Winehouse claimed three of the “Big Four” prizes -- best new artist, song of the year for “Rehab” (which beat “Hey There Delilah” by Chicago’s Plain White T’s) and record of the year for the same tune -- as well as best pop vocal album and best female pop vocal performance.
Rather then celebrating their big anniversary with something that might have been entertaining and educational -- say, recapping the best musical performances from the past 50 years, and rescinding some of the more boneheaded awards given out over the years (Milli Vanilli and the Starland Vocal Band, phone home) -- the show continued with the unlikely pairings that have dominated the last few telecasts, though this year was even weirder than usual.

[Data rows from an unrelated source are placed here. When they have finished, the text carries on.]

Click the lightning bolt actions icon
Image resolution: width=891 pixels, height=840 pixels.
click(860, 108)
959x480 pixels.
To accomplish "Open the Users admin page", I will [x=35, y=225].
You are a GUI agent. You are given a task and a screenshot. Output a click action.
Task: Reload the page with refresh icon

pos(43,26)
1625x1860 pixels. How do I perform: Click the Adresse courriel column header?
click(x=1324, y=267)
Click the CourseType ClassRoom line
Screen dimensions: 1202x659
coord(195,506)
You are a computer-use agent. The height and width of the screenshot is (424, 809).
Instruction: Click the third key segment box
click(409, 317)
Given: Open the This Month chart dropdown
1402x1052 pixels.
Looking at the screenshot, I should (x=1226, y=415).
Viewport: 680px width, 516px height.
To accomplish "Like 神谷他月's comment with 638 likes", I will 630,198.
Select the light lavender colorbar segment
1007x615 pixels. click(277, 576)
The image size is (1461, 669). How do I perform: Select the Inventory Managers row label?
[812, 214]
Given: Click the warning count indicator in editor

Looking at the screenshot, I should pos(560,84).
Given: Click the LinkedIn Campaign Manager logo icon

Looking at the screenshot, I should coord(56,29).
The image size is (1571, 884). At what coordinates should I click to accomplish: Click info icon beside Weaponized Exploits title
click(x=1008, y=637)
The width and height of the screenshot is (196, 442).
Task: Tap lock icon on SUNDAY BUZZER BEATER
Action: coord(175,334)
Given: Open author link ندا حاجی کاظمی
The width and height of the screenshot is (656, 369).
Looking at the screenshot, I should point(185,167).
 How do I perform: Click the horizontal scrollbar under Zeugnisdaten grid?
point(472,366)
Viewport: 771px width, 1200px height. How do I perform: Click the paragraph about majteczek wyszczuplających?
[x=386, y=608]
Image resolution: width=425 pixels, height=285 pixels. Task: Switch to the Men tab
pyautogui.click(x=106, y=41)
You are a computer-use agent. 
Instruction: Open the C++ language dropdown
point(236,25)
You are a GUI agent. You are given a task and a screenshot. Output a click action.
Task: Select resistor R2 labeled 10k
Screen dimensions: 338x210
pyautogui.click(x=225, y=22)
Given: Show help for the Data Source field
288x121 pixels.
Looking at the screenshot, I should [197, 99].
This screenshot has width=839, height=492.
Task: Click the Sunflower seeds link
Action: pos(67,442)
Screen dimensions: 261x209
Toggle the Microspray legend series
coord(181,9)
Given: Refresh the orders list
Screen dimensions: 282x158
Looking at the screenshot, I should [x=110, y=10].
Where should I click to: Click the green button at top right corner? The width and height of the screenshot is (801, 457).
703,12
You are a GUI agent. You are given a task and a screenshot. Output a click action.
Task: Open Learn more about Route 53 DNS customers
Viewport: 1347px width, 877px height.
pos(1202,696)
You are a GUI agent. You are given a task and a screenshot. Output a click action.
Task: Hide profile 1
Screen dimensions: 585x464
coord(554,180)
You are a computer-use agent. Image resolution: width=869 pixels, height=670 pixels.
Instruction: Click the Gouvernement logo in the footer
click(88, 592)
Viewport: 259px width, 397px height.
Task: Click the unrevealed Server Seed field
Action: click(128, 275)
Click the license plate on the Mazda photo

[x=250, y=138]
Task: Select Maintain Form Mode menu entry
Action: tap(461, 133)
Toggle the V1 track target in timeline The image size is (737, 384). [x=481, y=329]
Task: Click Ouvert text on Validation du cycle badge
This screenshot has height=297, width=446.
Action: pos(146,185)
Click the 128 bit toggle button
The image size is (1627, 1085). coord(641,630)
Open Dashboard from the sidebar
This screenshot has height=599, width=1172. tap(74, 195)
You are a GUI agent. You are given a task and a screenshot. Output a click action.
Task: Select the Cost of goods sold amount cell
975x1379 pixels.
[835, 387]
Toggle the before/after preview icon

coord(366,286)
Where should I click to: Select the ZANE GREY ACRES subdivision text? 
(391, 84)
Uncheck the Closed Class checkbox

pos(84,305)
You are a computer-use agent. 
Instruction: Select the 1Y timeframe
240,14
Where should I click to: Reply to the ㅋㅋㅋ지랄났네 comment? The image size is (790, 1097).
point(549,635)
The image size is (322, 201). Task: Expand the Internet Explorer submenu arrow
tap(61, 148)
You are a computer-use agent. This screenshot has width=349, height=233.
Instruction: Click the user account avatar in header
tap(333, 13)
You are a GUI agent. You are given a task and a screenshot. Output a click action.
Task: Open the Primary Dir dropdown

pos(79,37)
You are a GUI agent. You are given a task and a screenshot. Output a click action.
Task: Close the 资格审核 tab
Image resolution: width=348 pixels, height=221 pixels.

The ever-classy John Legend was paired with the perpetually trampy Fergie; Beyonce tried to keep pace with Tina Turner and failed; Alicia Keys traded verses with the late Frank Sinatra a la the Natalie and Nat King Cole gambit of a years back; Rihanna sang her smash hit “Umbrella” while fronting the reunited Minneapolis funk band the Time and Kid Rock replaced the late Louis Prima for a romp through “That Old Black Magic” with Keely Smith.
Quite conveniently, many of the performers promptly proceeded to win Grammys.
Keys came back later in the show to perform “No One,” which won best R&B song. And the bloated and bombastic Foo Fighters brought a bit of “American Idol” to the Grammys by playing with the winner of the “My Grammy Moment” contest, then clamed the prizes for best rock album and best hard rock performance.
The shadow of “American Idol” also fell on Carrie Underwood, who delivered a bizarre performance that took place on what seemed to be the set from “Rent,” peopled with percussionists from “Stomp.” Underwood won two Grammys: best country song and best female country vocal for “‘Before He Cheats.”
There was also the inevitable tribute to the Beatles, with the cast of “LOVE by Cirque du Soleil” doing their trapeze-dangling and overwrought pantomiming thing as “A Day in the Life” played on digital audio tape, followed by Carol Woods and Timothy T. Mitchum from the movie musical “Across the Universe” doing a gospel version of “Let It Be” in front of generic images of wars and race riots.
The musicians that cameo celebrity Tom Hanks called “those four lads from Liverpool” deserved better. But then again, for the 50th year in a row, nominees and viewers at home alike all deserved better than the Grammys gave them.